Kelly Holleran May 14, 2013, 4:59pm

The wife of a recently deceased Colorado man has filed suit against the operators of a trail where she claims her husband was operating his bike when he was struck by a car and killed.

Mary Beltz claims her husband, William Beltz, was riding his bike on a trail known as the Schoolhouse Trail near Illinois Route 111 and Horseshoe Lake Road in Madison County on May 12, 2012, when Ghio Viviano, who was driving south on Illinois Route 111 in his Chevrolet Lumina, struck him.

Mary Beltz blames the design of the trail and the intersecting road for contributing to her husband’s death.

“There were no traffic control signs placed on the MCT Schoolhouse Trail,” the suit filed May 2 in Madison County Circuit Court states. “Schoolhouse Trail has a turn in the intersection of Illinois Route 111 and Horseshoe Lake Road that requires bicyclists to slow or stop to negotiate the trail. Said turn requires bicyclists in the intersection, entering the intersection or following other bicyclists to slow to a stop or near stop in the middle of Illinois Route 111 and Horsehose Lake Road.”

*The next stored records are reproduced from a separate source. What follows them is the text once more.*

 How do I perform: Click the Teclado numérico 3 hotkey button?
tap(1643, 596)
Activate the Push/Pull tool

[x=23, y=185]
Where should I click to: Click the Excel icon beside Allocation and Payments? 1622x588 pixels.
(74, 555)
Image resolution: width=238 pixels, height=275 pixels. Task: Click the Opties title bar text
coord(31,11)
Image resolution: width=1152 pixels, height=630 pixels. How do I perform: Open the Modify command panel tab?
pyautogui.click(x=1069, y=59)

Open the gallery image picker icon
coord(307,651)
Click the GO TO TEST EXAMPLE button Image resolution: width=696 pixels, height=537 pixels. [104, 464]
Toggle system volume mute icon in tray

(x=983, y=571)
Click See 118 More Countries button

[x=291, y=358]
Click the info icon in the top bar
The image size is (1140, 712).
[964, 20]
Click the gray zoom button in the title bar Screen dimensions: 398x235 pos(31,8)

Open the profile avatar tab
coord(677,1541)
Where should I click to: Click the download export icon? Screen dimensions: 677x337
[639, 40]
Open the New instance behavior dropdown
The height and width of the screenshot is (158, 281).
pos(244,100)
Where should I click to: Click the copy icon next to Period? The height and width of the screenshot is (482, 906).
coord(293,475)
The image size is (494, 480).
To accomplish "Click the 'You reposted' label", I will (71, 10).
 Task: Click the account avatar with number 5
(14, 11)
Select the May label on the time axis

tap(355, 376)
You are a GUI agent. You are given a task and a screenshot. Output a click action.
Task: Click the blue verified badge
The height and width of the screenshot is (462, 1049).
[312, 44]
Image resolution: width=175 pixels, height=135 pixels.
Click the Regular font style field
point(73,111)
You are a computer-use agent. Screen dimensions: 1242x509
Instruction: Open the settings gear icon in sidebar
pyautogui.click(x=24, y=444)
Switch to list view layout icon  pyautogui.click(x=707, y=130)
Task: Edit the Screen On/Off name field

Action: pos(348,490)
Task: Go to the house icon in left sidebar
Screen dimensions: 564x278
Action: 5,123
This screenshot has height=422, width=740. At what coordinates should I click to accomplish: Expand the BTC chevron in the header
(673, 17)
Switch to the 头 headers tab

Before his death, William Beltz suffered conscious pain and left his estate with funeral costs, the complaint says.

Because of her husband’s death, Mary Beltz lost his society, love, affection, care, attention, companionship, comfort, guidance and financial support, the complaint says.

She blames the Madison County Mass Transit District, which owns the trail, and the Agency for Community Transit Board, whose employees provide upkeep on the trail, for wrongful death, saying they negligently failed to provide appropriate signs to warn of the intersection, failed to provide a stop sign for anyone using the trail and failed to warn of a dangerous turn in the trail.

Mary Beltz also names Oates Associates, which designed the trail, as a defendant, saying it negligently failed to incorporate properly situated signs in its design, failed to supervise the appropriate placement of signs along the trail, failed to place signs to warn bicyclists of an approaching dangerous intersection, failed to place a stop sign on the trail before the intersection, failed to warn of a dangerous turn in the trail and failed to design a trail that did not require a dangerous turn in it.

In her complaint, Mary Beltz is seeking a judgment of more than $400,000, plus costs.

She will be represented by G. Michael Stewart of Simmons, Browder, Gianaris, Angelides and Barnerd in Alton.

Madison County Circuit Court case number: 13-L-692.